Work to be completed.
State the number of lines in the records beneath that hold the word "will", and add nothing.

Top of Given records

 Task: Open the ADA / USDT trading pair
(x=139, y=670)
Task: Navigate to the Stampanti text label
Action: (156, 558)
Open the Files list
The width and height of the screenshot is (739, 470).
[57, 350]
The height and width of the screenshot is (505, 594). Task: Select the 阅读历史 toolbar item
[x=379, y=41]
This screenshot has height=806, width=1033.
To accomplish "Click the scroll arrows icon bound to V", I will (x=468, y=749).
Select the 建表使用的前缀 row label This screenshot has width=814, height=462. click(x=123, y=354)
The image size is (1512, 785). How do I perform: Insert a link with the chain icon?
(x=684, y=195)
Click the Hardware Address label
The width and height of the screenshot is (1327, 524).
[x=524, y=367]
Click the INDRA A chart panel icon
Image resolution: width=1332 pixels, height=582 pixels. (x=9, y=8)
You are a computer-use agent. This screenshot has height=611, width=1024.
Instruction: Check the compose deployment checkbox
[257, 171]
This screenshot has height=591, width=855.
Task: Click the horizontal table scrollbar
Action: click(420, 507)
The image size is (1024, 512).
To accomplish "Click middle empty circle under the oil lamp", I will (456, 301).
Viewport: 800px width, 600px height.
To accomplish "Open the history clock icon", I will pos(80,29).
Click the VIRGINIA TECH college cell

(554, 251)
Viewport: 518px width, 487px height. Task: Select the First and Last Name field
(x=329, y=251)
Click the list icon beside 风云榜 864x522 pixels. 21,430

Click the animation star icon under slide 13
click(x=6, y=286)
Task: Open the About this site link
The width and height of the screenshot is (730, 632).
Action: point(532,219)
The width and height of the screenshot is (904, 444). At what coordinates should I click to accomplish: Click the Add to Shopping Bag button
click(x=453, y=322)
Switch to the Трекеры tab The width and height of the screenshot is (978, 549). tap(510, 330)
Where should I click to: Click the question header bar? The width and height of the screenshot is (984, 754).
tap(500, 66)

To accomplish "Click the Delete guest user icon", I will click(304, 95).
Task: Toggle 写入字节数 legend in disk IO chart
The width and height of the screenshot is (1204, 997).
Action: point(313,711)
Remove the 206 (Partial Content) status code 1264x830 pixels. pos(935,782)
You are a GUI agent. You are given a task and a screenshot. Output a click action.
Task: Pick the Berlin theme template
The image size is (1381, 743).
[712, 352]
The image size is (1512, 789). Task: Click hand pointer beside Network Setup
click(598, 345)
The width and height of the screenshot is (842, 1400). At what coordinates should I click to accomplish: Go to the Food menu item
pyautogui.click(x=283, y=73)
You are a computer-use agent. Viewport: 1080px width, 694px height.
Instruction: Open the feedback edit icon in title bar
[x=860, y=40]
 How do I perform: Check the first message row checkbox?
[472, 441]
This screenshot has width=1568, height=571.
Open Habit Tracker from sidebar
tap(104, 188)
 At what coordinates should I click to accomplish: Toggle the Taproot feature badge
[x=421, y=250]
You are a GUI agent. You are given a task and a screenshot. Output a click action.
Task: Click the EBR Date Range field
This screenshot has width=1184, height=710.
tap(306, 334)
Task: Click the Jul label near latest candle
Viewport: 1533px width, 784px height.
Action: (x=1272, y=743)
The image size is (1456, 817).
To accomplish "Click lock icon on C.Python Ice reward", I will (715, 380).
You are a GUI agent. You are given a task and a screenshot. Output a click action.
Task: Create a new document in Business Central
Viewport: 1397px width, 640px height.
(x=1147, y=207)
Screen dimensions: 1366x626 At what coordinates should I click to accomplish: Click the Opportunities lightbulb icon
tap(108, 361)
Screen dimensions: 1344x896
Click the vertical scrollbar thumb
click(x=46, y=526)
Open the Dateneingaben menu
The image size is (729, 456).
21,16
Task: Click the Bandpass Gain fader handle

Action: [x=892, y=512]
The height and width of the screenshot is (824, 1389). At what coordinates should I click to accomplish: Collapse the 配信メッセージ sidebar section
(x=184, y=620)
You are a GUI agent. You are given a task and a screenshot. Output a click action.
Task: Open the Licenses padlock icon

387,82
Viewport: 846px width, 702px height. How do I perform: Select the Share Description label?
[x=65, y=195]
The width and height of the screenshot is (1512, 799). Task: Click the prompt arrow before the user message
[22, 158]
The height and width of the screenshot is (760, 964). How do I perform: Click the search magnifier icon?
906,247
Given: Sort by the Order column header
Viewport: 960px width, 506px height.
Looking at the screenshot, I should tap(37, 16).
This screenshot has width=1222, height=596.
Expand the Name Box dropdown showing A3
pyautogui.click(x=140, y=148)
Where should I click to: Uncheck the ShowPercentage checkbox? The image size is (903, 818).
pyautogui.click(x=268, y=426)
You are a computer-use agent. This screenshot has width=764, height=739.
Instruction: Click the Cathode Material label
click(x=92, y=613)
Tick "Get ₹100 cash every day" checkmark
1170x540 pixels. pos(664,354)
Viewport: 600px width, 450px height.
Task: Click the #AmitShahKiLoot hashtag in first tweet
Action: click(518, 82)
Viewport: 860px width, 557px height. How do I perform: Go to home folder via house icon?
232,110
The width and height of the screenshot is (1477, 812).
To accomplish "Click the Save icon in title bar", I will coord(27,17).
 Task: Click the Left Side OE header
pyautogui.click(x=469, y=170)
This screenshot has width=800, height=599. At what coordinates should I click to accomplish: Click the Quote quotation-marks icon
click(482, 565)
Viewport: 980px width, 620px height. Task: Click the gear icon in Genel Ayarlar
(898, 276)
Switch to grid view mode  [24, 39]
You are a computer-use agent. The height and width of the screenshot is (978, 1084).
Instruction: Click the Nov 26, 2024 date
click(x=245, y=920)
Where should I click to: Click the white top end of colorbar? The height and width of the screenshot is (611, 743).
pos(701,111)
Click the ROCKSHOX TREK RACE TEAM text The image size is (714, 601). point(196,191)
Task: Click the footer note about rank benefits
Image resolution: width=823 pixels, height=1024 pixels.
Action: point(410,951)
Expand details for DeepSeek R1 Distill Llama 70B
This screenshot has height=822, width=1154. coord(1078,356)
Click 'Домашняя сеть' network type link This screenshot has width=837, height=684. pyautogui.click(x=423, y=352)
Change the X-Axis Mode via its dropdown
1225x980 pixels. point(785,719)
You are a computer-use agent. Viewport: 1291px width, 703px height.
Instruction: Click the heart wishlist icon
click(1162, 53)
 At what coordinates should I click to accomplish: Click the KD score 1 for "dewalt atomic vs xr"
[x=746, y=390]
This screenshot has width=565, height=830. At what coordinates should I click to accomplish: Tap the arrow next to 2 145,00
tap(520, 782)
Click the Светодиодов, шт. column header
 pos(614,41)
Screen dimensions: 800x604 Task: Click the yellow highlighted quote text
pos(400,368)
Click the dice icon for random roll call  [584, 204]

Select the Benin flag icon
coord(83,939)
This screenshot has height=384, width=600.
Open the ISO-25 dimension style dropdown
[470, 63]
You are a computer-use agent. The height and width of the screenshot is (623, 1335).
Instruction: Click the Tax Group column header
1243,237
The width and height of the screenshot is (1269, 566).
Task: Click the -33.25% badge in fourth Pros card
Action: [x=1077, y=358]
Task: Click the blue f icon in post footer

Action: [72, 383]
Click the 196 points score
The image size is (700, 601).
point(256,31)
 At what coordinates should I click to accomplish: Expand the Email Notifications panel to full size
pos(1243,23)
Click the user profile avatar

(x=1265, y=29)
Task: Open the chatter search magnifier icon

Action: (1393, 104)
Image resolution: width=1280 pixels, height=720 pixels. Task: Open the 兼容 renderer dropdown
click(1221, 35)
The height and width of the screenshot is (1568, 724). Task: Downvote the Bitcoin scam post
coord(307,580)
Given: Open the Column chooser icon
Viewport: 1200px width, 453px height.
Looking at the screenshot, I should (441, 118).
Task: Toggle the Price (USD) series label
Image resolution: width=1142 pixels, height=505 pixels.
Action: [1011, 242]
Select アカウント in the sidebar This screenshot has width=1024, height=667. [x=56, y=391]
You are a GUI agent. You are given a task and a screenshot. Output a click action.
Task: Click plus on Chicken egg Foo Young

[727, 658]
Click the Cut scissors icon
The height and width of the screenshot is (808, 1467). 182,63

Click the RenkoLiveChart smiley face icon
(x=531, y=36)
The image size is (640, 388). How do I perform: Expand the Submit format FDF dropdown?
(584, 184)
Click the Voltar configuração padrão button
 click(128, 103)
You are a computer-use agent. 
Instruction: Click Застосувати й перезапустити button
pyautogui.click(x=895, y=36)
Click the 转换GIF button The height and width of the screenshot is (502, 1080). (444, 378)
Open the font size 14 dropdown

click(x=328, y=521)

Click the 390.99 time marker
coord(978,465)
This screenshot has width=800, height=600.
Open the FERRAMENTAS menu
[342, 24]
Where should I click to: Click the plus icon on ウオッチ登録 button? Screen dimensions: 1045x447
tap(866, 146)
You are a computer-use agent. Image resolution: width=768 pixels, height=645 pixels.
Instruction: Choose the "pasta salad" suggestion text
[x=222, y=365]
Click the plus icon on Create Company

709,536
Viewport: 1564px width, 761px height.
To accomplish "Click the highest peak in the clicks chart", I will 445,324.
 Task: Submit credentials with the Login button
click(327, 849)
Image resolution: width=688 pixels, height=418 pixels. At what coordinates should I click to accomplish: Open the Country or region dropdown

Bottom of Given records

Output for this exercise.
7